[Exercise directions]: Keep the wording of each record exactly the same when you repeat it, and leave out pictures.

Saved data entries
■ ■ ■ ■

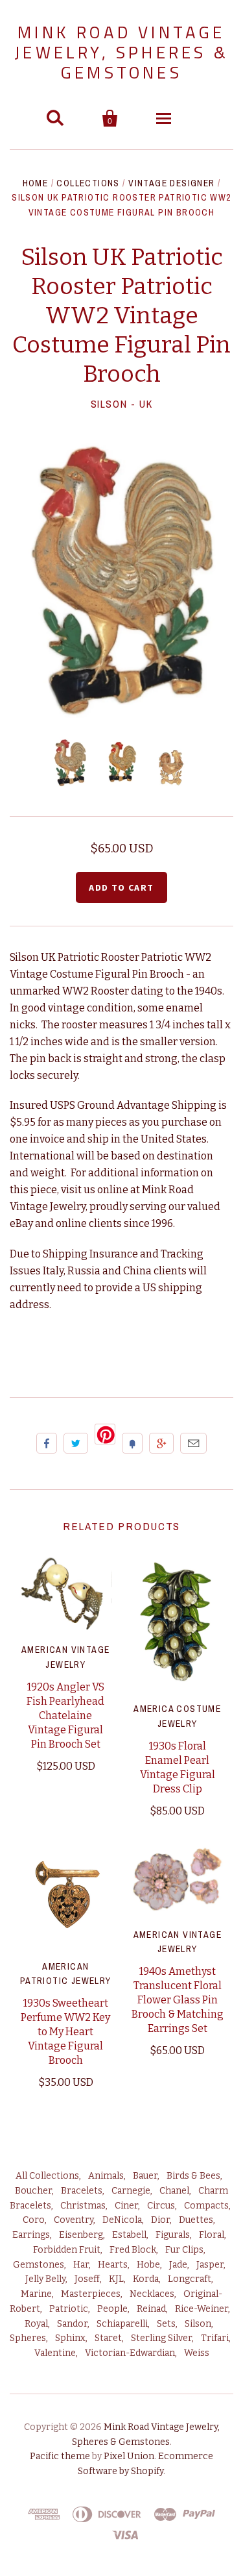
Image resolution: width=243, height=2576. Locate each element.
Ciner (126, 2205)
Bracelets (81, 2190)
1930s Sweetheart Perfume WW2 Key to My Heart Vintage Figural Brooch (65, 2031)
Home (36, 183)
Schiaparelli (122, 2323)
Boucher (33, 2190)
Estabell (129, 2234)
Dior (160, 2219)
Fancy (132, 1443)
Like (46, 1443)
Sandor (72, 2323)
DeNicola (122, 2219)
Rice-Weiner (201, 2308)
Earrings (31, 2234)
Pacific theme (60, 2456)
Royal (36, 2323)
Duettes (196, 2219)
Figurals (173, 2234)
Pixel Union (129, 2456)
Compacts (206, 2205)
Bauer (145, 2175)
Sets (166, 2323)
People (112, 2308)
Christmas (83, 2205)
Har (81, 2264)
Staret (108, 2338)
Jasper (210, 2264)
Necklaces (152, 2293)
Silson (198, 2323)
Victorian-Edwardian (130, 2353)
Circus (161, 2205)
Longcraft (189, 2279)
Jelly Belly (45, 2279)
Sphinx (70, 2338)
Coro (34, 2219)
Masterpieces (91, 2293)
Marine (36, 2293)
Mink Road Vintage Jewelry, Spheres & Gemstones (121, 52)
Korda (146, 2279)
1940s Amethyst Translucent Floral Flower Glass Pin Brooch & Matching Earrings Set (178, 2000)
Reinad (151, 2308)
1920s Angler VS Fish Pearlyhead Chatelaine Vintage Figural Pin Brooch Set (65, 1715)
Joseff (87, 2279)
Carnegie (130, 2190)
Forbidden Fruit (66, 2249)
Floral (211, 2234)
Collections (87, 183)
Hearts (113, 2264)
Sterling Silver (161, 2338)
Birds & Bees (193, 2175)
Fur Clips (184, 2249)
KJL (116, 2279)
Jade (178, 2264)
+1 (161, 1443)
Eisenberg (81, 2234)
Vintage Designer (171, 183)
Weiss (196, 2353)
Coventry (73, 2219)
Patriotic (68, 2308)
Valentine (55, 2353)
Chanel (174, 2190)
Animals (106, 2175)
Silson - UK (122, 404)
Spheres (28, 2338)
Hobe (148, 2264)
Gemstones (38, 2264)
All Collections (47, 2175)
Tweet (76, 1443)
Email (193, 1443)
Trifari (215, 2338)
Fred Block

■ ■ ■ ■

[Task result]:
Image resolution: width=243, height=2576. Locate each element.
Ciner (126, 2205)
Bracelets (81, 2190)
1930s Sweetheart Perfume WW2 Key to My Heart Vintage Figural Brooch (65, 2031)
Home (36, 183)
Schiaparelli (122, 2323)
Boucher (33, 2190)
Estabell (129, 2234)
Dior (160, 2219)
Fancy (132, 1443)
Like (46, 1443)
Sandor (72, 2323)
DeNicola (122, 2219)
Rice-Weiner (201, 2308)
Earrings (31, 2234)
Pacific theme (60, 2456)
Royal (36, 2323)
Duettes (196, 2219)
Figurals (173, 2234)
Pixel Union (129, 2456)
Compacts (206, 2205)
Bauer (145, 2175)
Sets (166, 2323)
People (112, 2308)
Christmas (83, 2205)
Har (81, 2264)
Staret (108, 2338)
Jasper (210, 2264)
Necklaces (152, 2293)
Silson (198, 2323)
Victorian-Edwardian (130, 2353)
Circus (161, 2205)
Longcraft (189, 2279)
Jelly Belly (45, 2279)
Sphinx (70, 2338)
Coro (34, 2219)
Masterpieces (91, 2293)
Marine (36, 2293)
Mink Road Vintage Jewelry, Spheres & Gemstones (121, 52)
Korda (146, 2279)
1940s Amethyst Translucent Floral Flower Glass Pin Brooch & Matching Earrings Set (178, 2000)
Reinad (151, 2308)
1920s Angler VS Fish Pearlyhead Chatelaine Vintage Figural Pin Brooch Set (65, 1715)
Joseff (87, 2279)
Carnegie (130, 2190)
Forbidden Fruit (66, 2249)
Floral (211, 2234)
Collections (87, 183)
Hearts (113, 2264)
Sterling Silver (161, 2338)
Birds & Bees (193, 2175)
Fur Clips (184, 2249)
KJL (116, 2279)
Jade (178, 2264)
+1 (161, 1443)
Eisenberg (81, 2234)
Vintage Designer (171, 183)
Weiss (196, 2353)
Coventry (73, 2219)
Patriotic (68, 2308)
Valentine (55, 2353)
Chanel (174, 2190)
Animals (106, 2175)
Silson - UK (122, 404)
Spheres (28, 2338)
Hobe (148, 2264)
Gemstones (38, 2264)
All Collections (47, 2175)
Tweet (76, 1443)
Email (193, 1443)
Trifari (215, 2338)
Fred Block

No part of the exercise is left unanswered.